| Exercise goal |
After locating the line that contains "EN (142, 38)" in the records below, write out exactly that line and each line after it through the one that contains "Staff (893, 114)", and nothing else.

= = = = =

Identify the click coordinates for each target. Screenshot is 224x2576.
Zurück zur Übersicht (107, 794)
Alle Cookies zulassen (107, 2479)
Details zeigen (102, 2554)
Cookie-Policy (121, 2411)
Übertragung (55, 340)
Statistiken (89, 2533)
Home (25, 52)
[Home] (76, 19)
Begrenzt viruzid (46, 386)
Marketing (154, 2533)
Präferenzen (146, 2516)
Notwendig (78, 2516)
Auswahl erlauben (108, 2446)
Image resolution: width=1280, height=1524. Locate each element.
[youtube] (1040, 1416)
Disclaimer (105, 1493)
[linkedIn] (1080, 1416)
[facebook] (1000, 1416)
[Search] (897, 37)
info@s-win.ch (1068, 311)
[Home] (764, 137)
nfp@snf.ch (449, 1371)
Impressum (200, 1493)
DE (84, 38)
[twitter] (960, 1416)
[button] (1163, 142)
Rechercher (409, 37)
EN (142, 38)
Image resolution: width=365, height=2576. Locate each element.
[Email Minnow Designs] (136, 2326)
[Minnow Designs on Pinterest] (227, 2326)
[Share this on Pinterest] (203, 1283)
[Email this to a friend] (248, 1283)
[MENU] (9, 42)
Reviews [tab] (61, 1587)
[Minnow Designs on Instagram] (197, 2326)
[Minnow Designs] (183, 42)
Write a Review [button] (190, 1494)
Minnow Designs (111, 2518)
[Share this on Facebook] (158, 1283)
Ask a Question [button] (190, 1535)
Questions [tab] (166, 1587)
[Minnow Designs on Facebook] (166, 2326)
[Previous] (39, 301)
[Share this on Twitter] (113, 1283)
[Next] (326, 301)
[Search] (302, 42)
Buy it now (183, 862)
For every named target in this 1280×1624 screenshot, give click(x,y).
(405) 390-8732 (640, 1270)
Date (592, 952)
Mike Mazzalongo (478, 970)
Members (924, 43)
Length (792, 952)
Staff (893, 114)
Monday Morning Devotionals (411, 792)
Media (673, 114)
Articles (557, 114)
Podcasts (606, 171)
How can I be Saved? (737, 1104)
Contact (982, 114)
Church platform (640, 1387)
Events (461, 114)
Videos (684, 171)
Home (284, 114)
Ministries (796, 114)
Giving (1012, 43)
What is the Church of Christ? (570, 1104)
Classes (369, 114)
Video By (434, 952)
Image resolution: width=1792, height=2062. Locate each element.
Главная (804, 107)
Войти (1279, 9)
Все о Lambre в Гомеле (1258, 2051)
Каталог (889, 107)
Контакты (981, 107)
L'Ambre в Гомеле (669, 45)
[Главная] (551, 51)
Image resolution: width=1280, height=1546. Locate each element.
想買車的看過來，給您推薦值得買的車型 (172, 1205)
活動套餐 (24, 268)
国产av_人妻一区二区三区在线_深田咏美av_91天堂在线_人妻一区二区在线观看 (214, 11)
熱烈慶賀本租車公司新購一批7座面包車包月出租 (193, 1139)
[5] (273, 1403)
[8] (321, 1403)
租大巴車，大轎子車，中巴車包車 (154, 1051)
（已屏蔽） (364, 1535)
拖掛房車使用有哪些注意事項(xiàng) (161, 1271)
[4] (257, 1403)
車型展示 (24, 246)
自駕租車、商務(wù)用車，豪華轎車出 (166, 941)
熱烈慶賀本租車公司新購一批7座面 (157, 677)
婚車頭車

= = = = =

| Exercise solution |
EN (142, 38)
Image resolution: width=365, height=2576. Locate each element.
[Email Minnow Designs] (136, 2326)
[Minnow Designs on Pinterest] (227, 2326)
[Share this on Pinterest] (203, 1283)
[Email this to a friend] (248, 1283)
[MENU] (9, 42)
Reviews [tab] (61, 1587)
[Minnow Designs on Instagram] (197, 2326)
[Minnow Designs] (183, 42)
Write a Review [button] (190, 1494)
Minnow Designs (111, 2518)
[Share this on Facebook] (158, 1283)
Ask a Question [button] (190, 1535)
Questions [tab] (166, 1587)
[Minnow Designs on Facebook] (166, 2326)
[Previous] (39, 301)
[Share this on Twitter] (113, 1283)
[Next] (326, 301)
[Search] (302, 42)
Buy it now (183, 862)
For every named target in this 1280×1624 screenshot, give click(x,y).
(405) 390-8732 (640, 1270)
Date (592, 952)
Mike Mazzalongo (478, 970)
Members (924, 43)
Length (792, 952)
Staff (893, 114)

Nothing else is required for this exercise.